--- TÂCHES À RÉALISER ---
• a. Traduis en anglais cette phrase du texte sur la forteresse d’Amergou : « Les quatre chercheuses sont toutefois d’accord avec M. Almansa sur la différence chronologique entre la forteresse d’Amergou et celle de Tasghimout. »
• b. Réécris les entrées depuis la ligne qui contient « Where should I » jusqu’à la fin des entrées, en remplaçant « envelope » par « mail » sans rien modifier d’autre. Omets les images dans ta réponse.

--- TEXTE DONNÉ ---
· · · · ·
Paternité almoravide[modifier | modifier le code]

La paternité pré-almoravide est écartée cependant par des études récentes[6],[7]. Un collectif de trois chercheuses portugaises ainsi que la chercheuse espagnole María Marcos Cobaleda s’accordent sur les origines almoravides d’Amergou. Elles assertent d’abord que le caractère tardif de la source Kitab al Istibsar, suggéré par M. Almansa, est erroné. Pour elles, ce livre est chronologiquement proche des Almoravides pour plusieurs raisons. D’abord le livre lui-même mentionne son écriture faite au XIIe siècle par le biais d’un réviseur (An-Nazir)[18]; vient ensuite la mention du livre par des écrivains ayant vécu avant le XVIIe siècle, comme Al-himyari (XIVe siècle) ainsi que Léon l'Africain (XVe-XVIe siècle). Dans une récente réédition[18] de Kitab al Istibsar, le chercheur Saad Zaghloul Abdel-Hamid note également une mention de ce livre dès le début du XIVe siècle dans Rawd al-Qirtas d’Ibn Abi Zar. De fait, ces éléments sont pour ces chercheuses suffisants afin d’attester de l’ancienneté de cette source et de mettre en doute le premier argument de M. Almansa selon lequel le livre serait fortement influencé par une tradition orale peu fiable. En outre, ayant toutes quatre étudié récemment le site almoravide d’Algesiras, ces chercheuses ont pu relever des similitudes architecturales entre les fortifications de cette ville andalouse et celles du Maroc, notamment celle d’Amergou et de Tasghimout. Leurs études se rejoignent pour affirmer que les méthodes de construction ainsi que l’architecture de ces trois sites sont témoins de leurs origines almoravides[19],[20], écartant ainsi le deuxième argument de M. Almansa et rejoignant par là-même l’interprétation historique d’Henri Terrasse.

Les quatre chercheuses sont toutefois d’accord avec M. Almansa sur la différence chronologique entre la forteresse d’Amergou et celle de Tasghimout. Sauf que pour elles, cet écart s’expliquerait simplement par une évolution des techniques de construction des Almoravides entre le règne de Youssef Ibn Tachfin et de son fils. La fondation de la forteresse d’Amergou reviendrait selon elles au fameux émir almoravide Youssef Ibn Tachfin alors que celle de la casbah de Tasghimout serait l’œuvre de son fils Ali Ibn Youssef[19],[20]. Ainsi, ces chercheuses donnent raison à la version de Henri Terrasse et d'E. Lévi Provençal[21] selon laquelle Youssef Ibn Tachfin aurait construit Amergou au cours du XIe siècle afin de contrôler des tribus rebelles installées au nord-ouest de l'actuel Maroc. Ce qui confirme davantage cette assertion à leurs yeux est la similitude d’Amergou avec les constructions militaires de l’époque de cet émir, notamment Qasr al-Hajar à Marrakech et les fortifications d'Algésiras.

Le rôle défensif contre les Almohades[modifier | modifier le code]

Affaiblissement des Almoravides et montée des Almohades.
· · · · ·
--- MATÉRIEL FOURNI ---
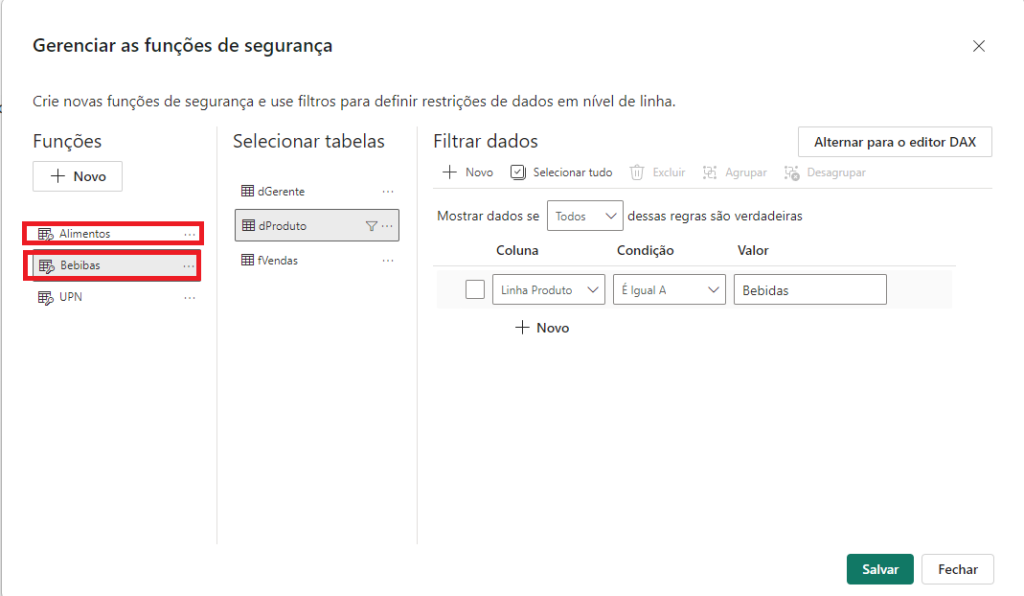
Task: Open the ellipsis menu for the Alimentos role
Action: pos(189,233)
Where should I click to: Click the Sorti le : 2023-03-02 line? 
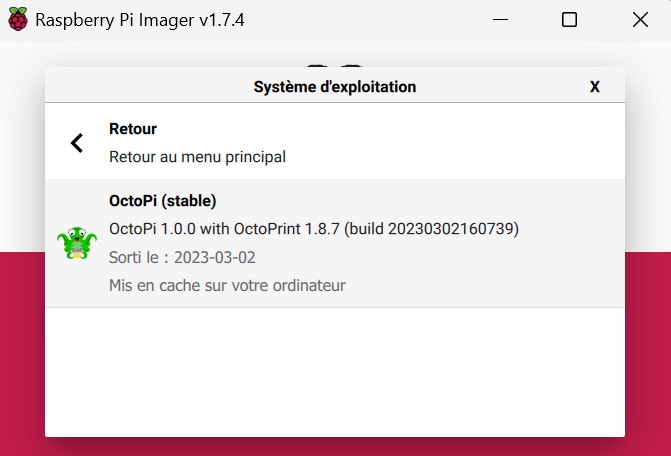tap(182, 258)
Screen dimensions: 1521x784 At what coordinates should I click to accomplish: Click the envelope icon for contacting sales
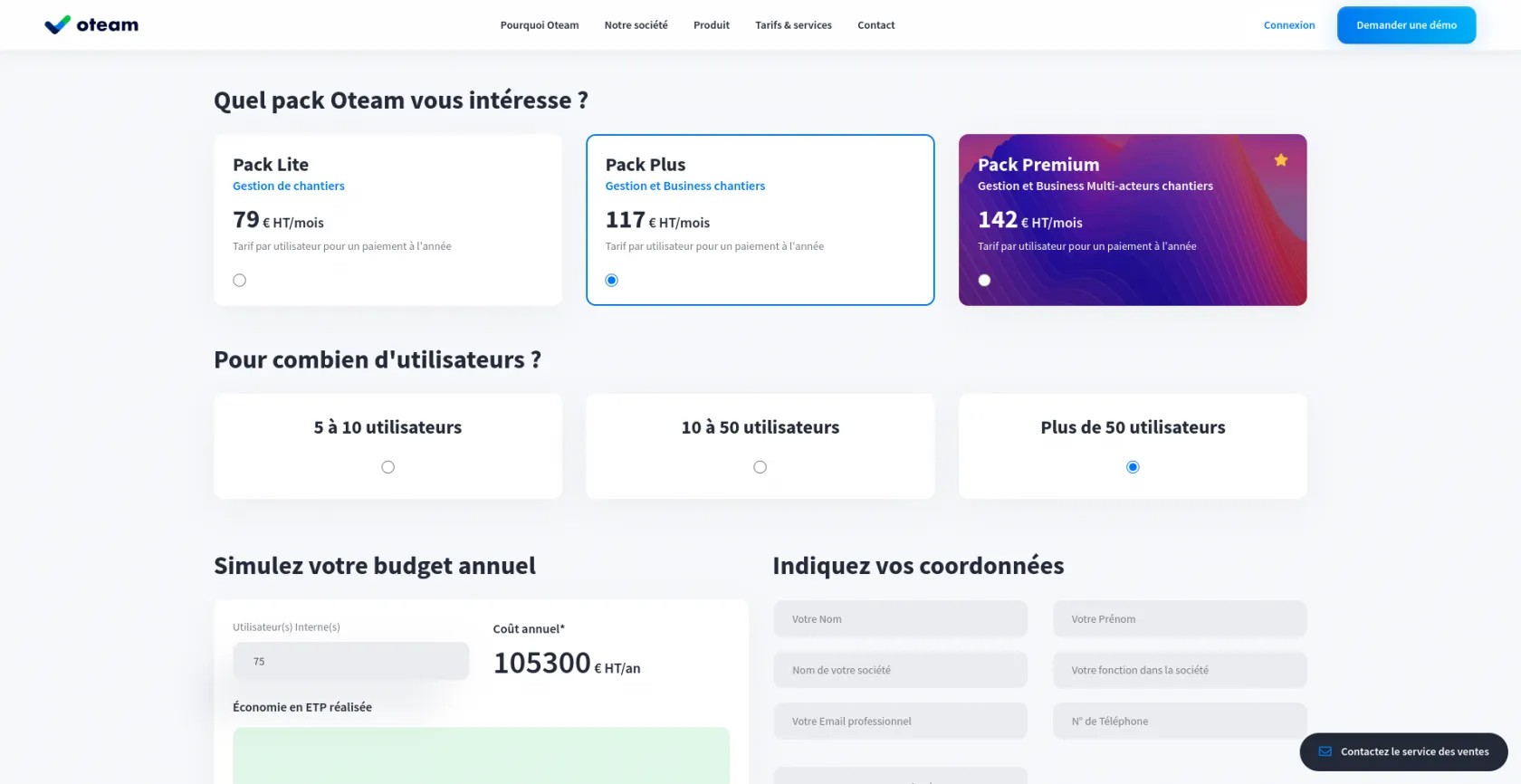(1325, 751)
· · · · ·
--- SOLUTIONS COMPLÈTES ---
• a. The four researchers nevertheless agree with M. Almansa on the chronological difference between the fortress of Amergou and that of Tasghimout.

• b.
Where should I click to: Click the Sorti le : 2023-03-02 line? 
tap(182, 258)
Screen dimensions: 1521x784 At what coordinates should I click to accomplish: Click the mail icon for contacting sales
(1325, 751)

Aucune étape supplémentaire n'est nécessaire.